Revised March 24, 2015

Introduction

The 2011 National Household Survey (NHS) is a new voluntary survey distributed to about 30% of Canadian census households. It collects information previously collected by the long-form census questionnaire which was distributed to one in five households every five years. The 2011 Census questionnaire consists of the same eight questions that appeared on the 2006 Census short form questionnaire as well as two additional questions on language. Contrary to the NHS, participation to the census is mandatory.

The NHS collected social and economic information that communities need to plan services such as child care, schooling, family services, housing, roads and public transportation, and skills training for employment. The goal of the NHS is to provide data for small geographical areas and small population groups.

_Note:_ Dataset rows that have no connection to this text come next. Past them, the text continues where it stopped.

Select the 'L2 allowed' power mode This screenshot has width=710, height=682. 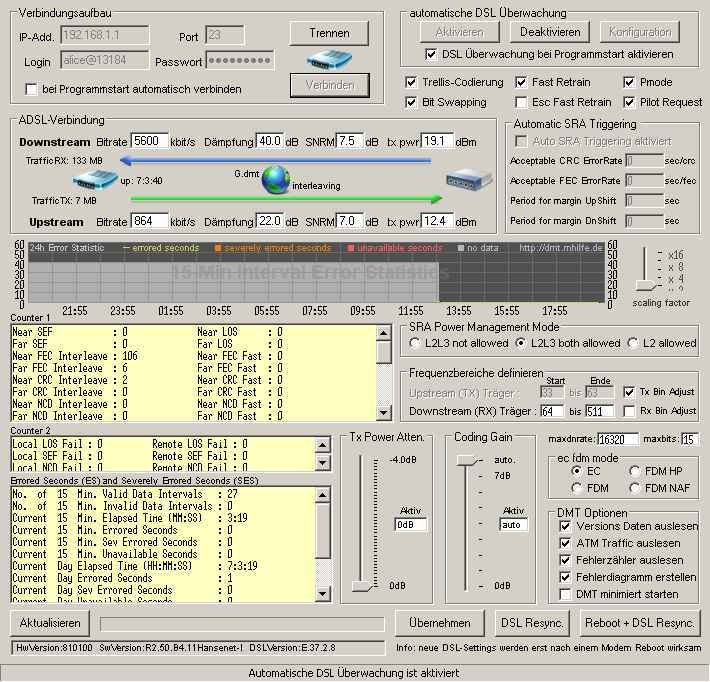point(633,343)
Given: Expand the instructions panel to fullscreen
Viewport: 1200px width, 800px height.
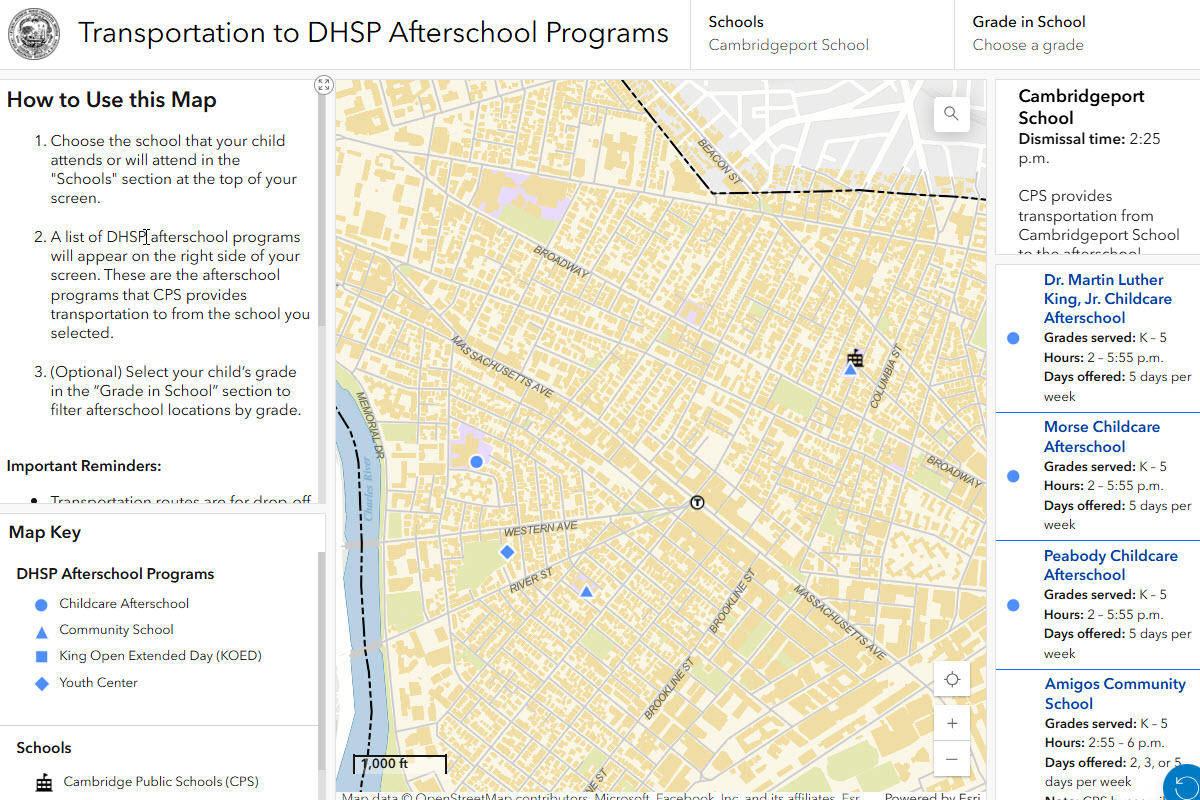Looking at the screenshot, I should [x=323, y=85].
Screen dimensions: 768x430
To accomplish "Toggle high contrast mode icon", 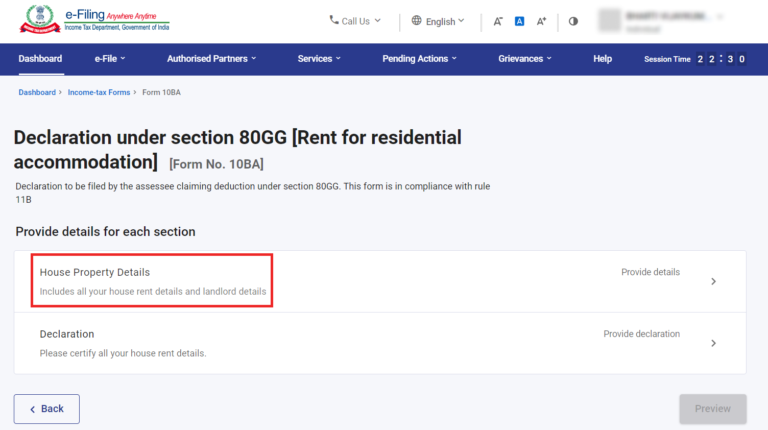I will (x=573, y=21).
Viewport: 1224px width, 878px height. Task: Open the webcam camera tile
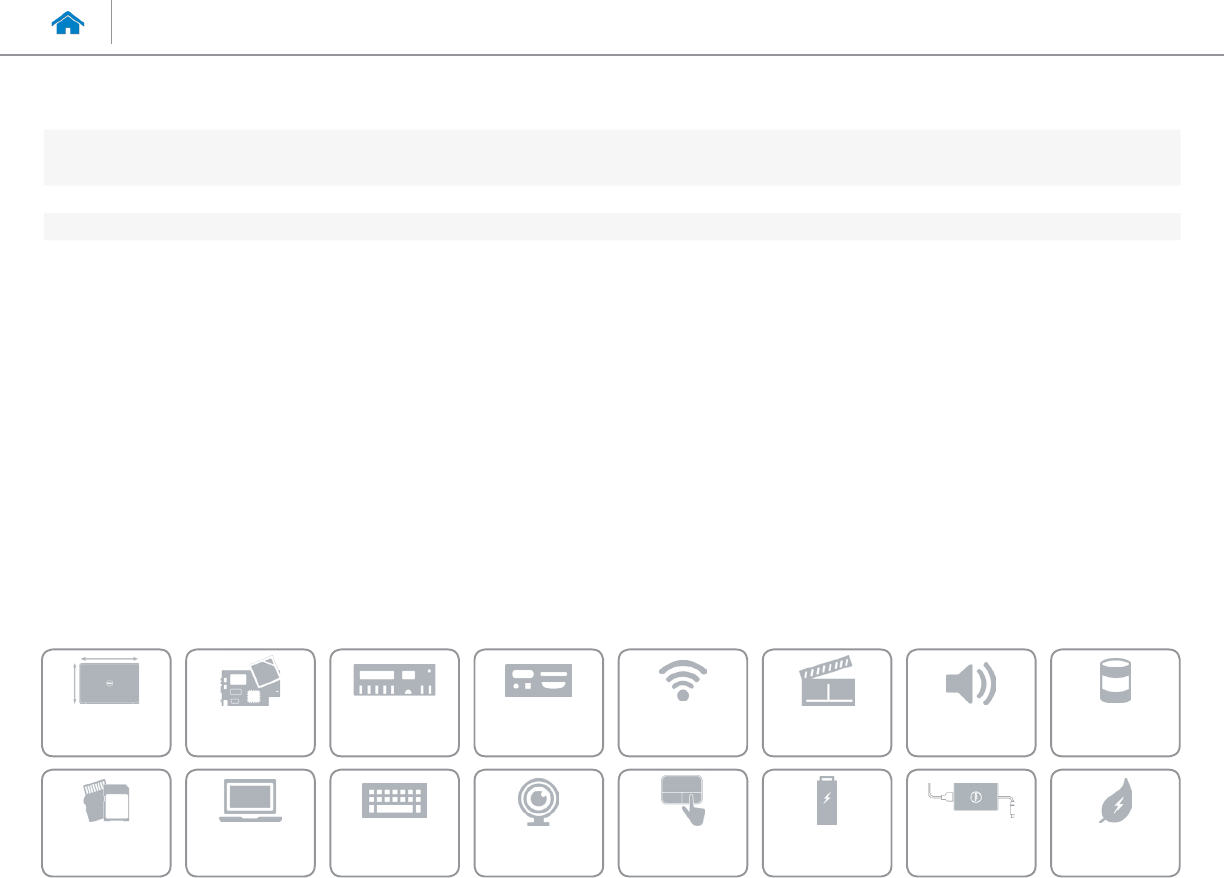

In order to help users assess the usefulness of NHS data for their purposes, this 2011 National Household Survey Technical Report on Sampling and Weighting details the conceptual framework and definitions used in conducting the NHS, as well as the data collection and processing procedures employed. Because those procedures are linked to the data collection and processing procedures employed by the census, the 2011 Census data collection and processing procedures are also described. The report then outlines the method of sampling and weighting used in the 2011 NHS as well as its effect on the results. Because some information is collected on a sample basis and weighted to the full population level, bias and discrepancies may be observed in the final estimates. This report identifies some of these observed differences and explains the probable causes.

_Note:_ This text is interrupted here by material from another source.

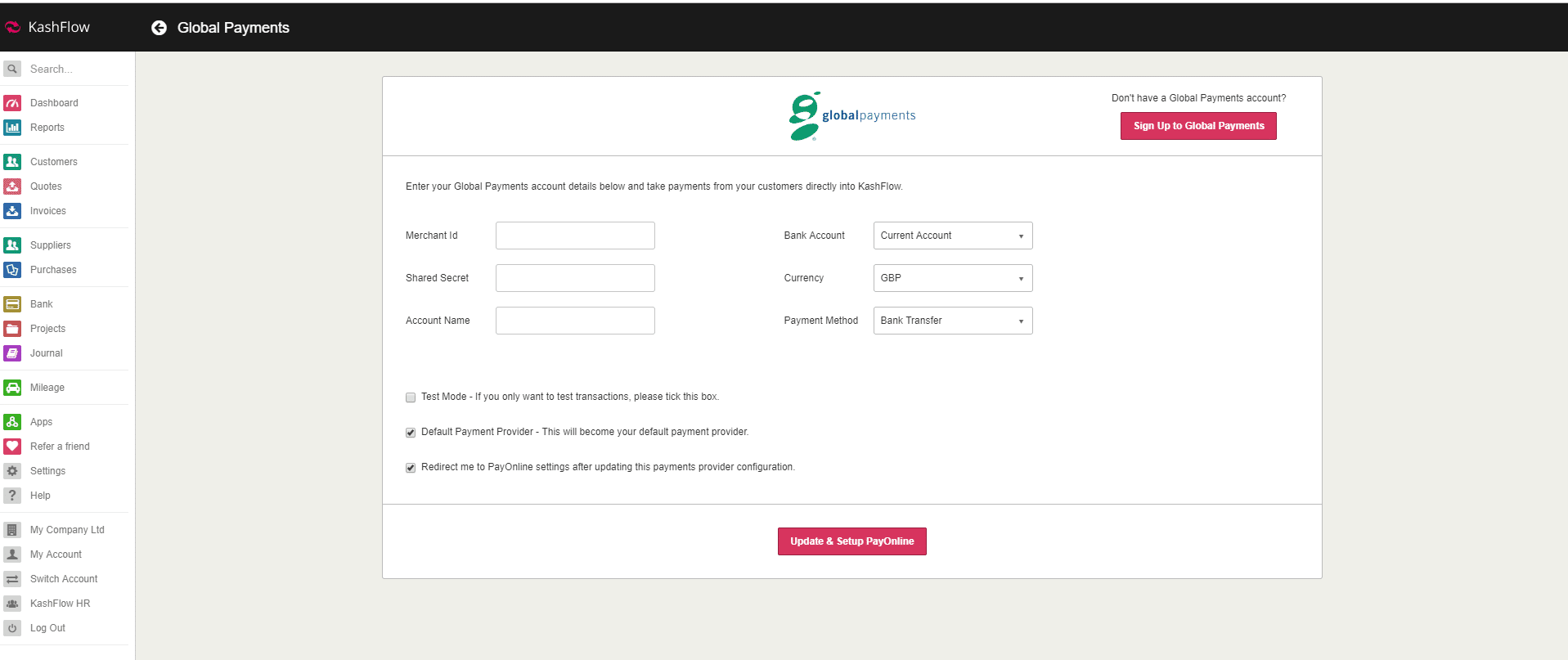Click the Refer a friend heart icon

(12, 447)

Because of its potential impact on response rates, the new voluntary nature of the NHS has brought more complex sampling and weighting methods than those used for the 2006 Census.

In general, the motivation to use sampling stems from a desire to reduce respondent burden, reduce costs, obtain results sooner, or a combination of all three. A disadvantage of sampling is that the results based on a sample may not be as precise as those based on the whole population. Nonetheless, when the loss in precision (which may be quite small when the sample is large) is tolerable in terms of the intended uses of the data, sampling is often cost-effective.

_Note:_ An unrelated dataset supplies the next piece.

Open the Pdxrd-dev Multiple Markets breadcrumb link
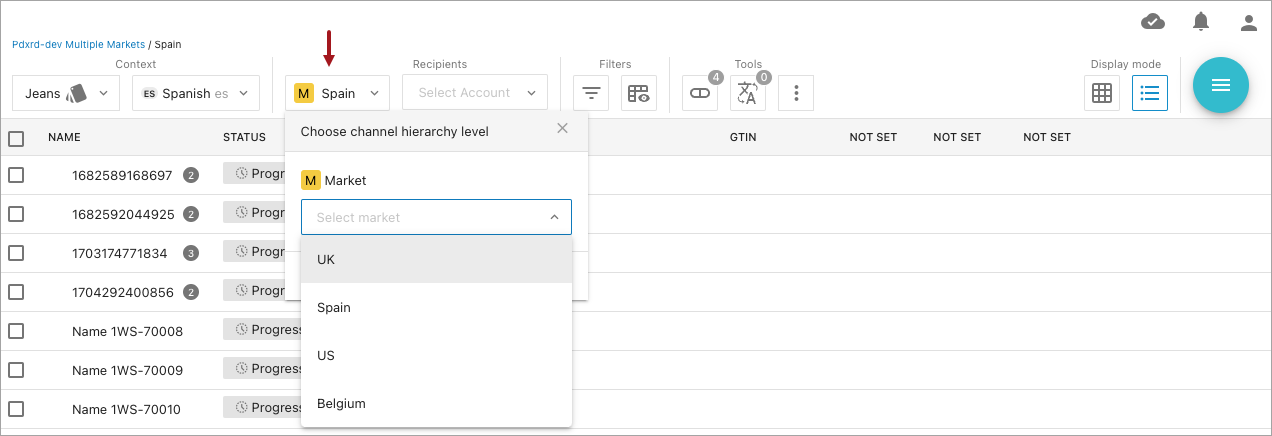1272x436 pixels. pos(78,45)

The 2011 Census of Population and NHS used sampling in a variety of ways. It was used in:

  • Ensuring that the quality of the enumerator's work in collecting questionnaires met certain standards.
  • Controlling the quality of coding responses during processing.
  • Evaluating the quality of the census and NHS data.

The primary use of sampling, however, was to select dwellings to be included in the NHS sample. This report describes this specific use of sampling and evaluates its effect on the quality of NHS data.

Chapter 1 details the collection methods used in the 2011 Census and NHS. Chapter 2 explains the data processing procedures. Chapter 3 describes how sampling is applied in the NHS. Chapter 4 gives an overview of the procedures used in applying weights to the NHS sample data in order to obtain estimates for the population. Chapter 5 provides information on NHS non-response bias indicators while Chapter 6 describes the weighting areas. Chapter 7 presents an evaluation of the weighting procedures and Chapter 8 provides an overview of the variance estimation methodology in the 2011 NHS.